[Stored records]

::::::::

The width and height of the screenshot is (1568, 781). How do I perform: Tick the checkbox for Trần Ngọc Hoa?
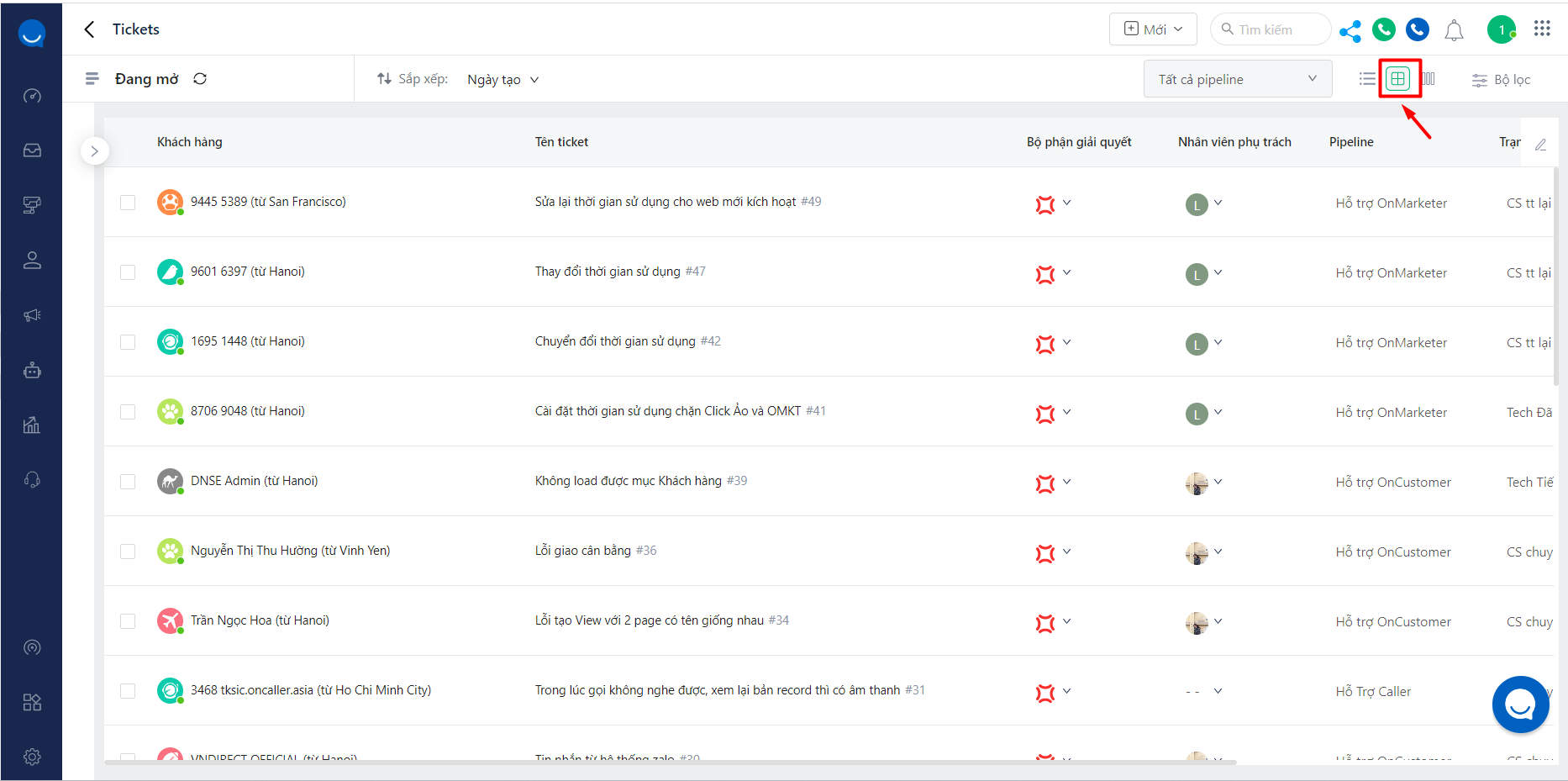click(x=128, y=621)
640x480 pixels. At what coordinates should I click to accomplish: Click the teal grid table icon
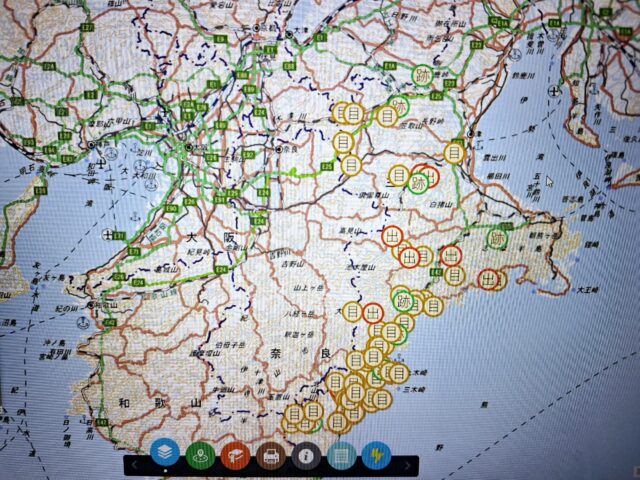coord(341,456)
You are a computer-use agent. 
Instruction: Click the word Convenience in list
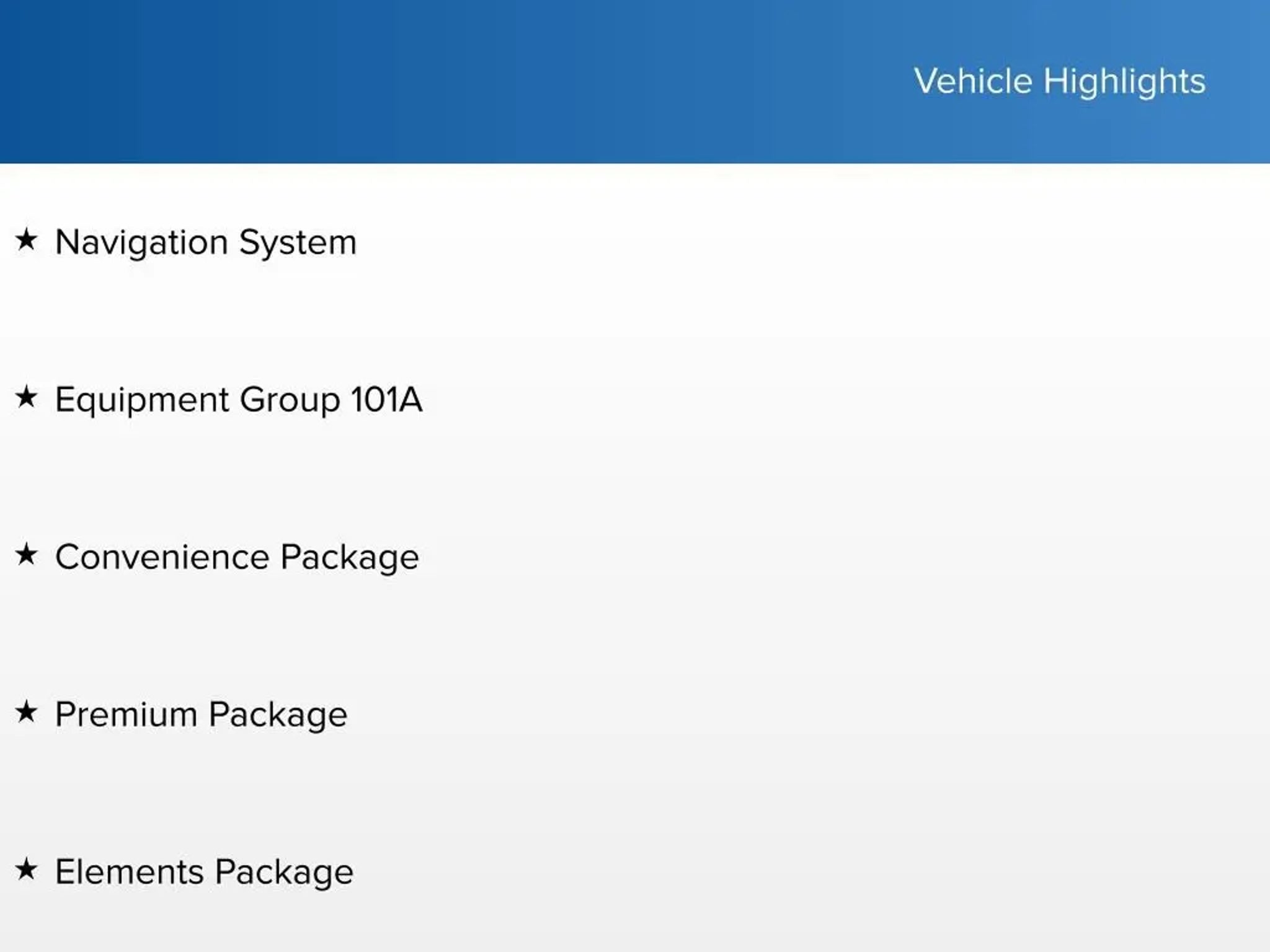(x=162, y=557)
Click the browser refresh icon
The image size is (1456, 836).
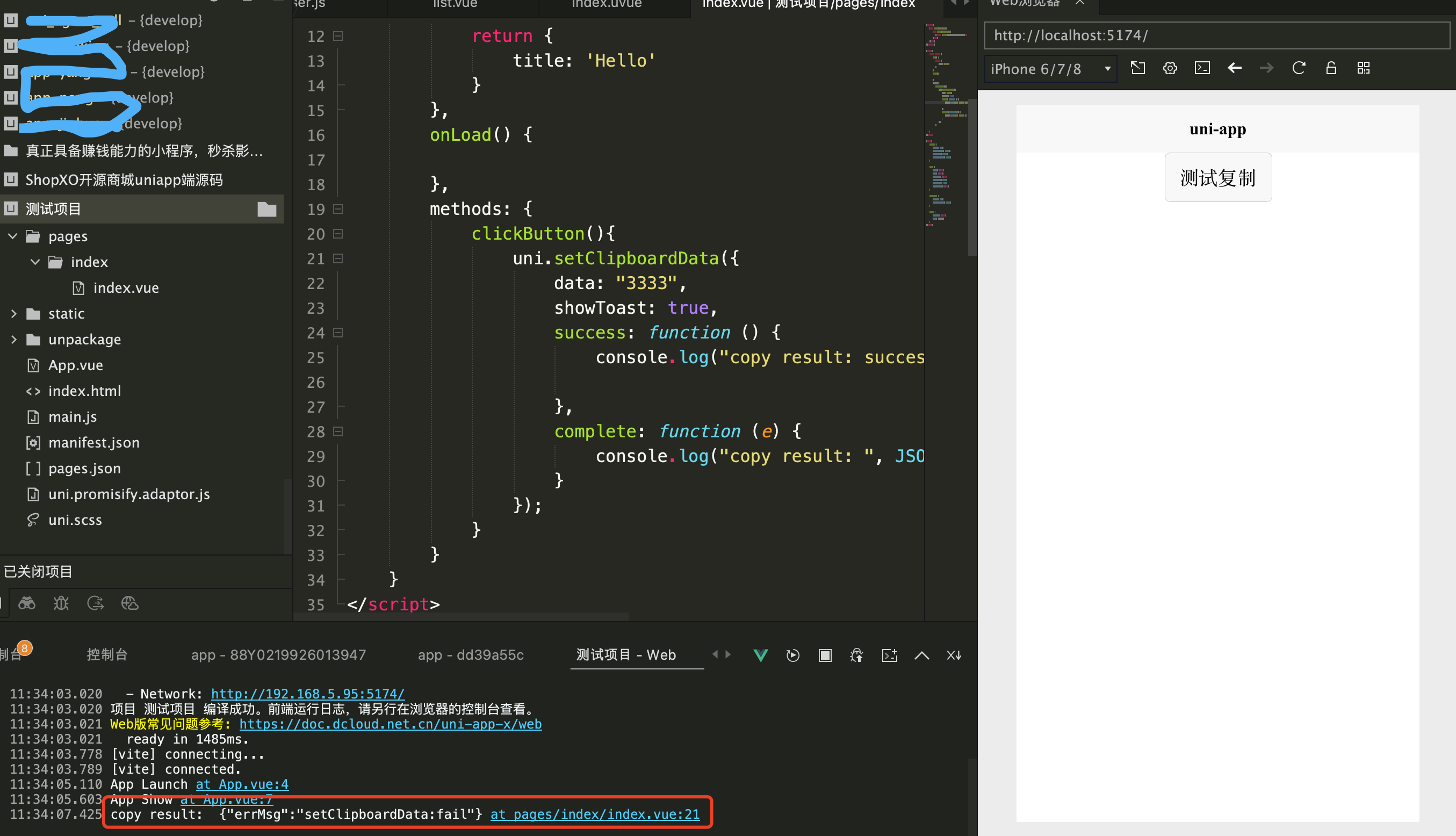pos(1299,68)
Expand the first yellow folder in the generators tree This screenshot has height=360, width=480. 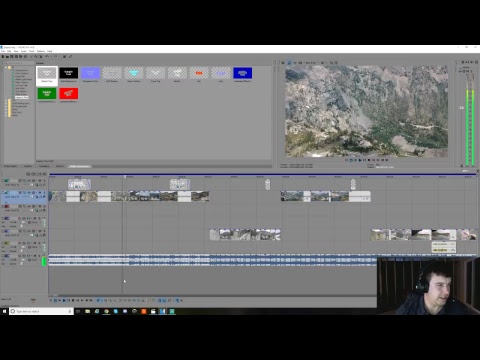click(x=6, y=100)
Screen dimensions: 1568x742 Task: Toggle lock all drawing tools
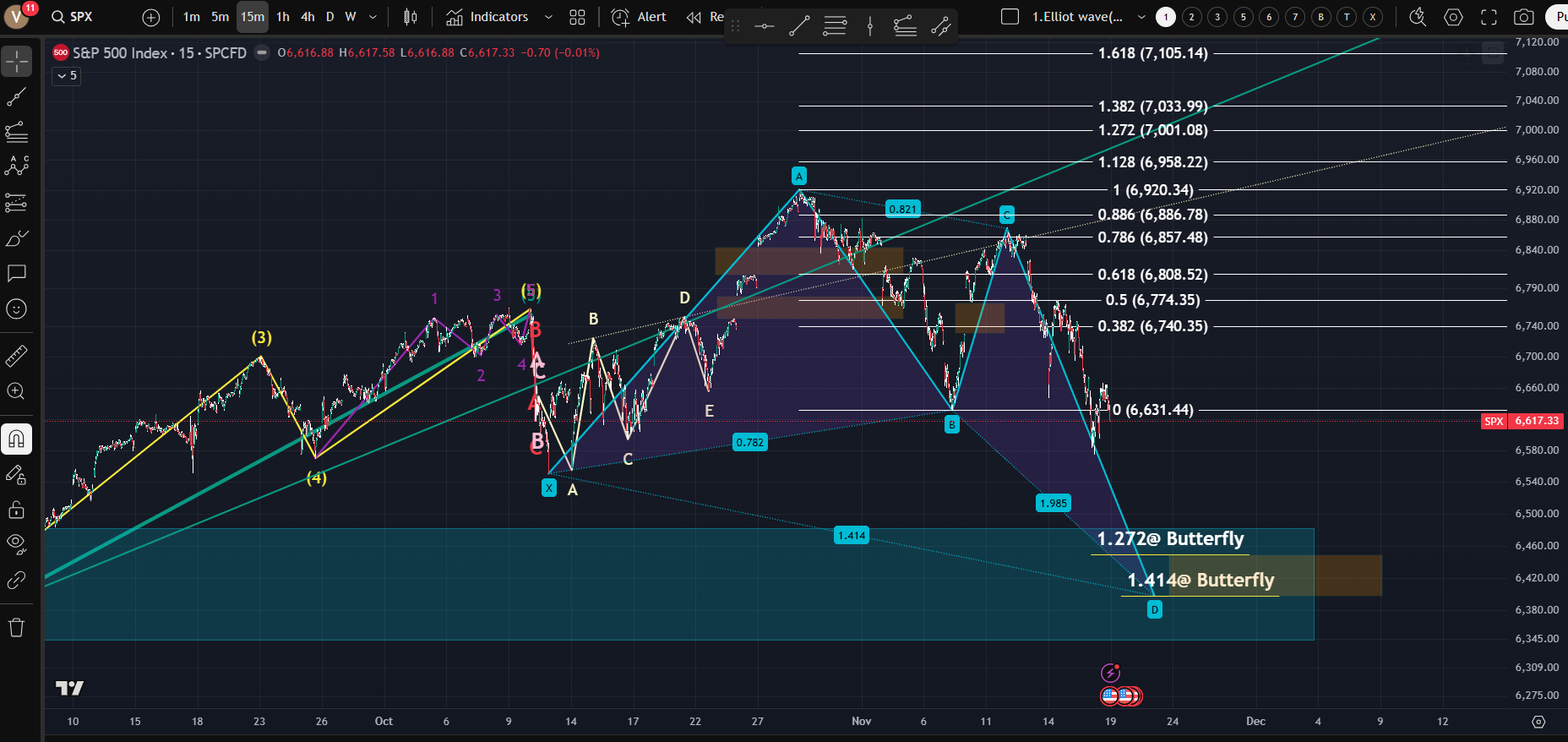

::::::::

WORK ORDER =
All that is needed is an exact copy of the lines from the top of the entries through the line containing "You are a computer-use agent.", pictures left out.

WRITTEN RESPONSE =
The width and height of the screenshot is (1568, 781). How do I perform: Tick the checkbox for Trần Ngọc Hoa?
click(x=128, y=621)
640x480 pixels. At what coordinates should I click to accomplish: Click the teal grid table icon
coord(341,456)
You are a computer-use agent. 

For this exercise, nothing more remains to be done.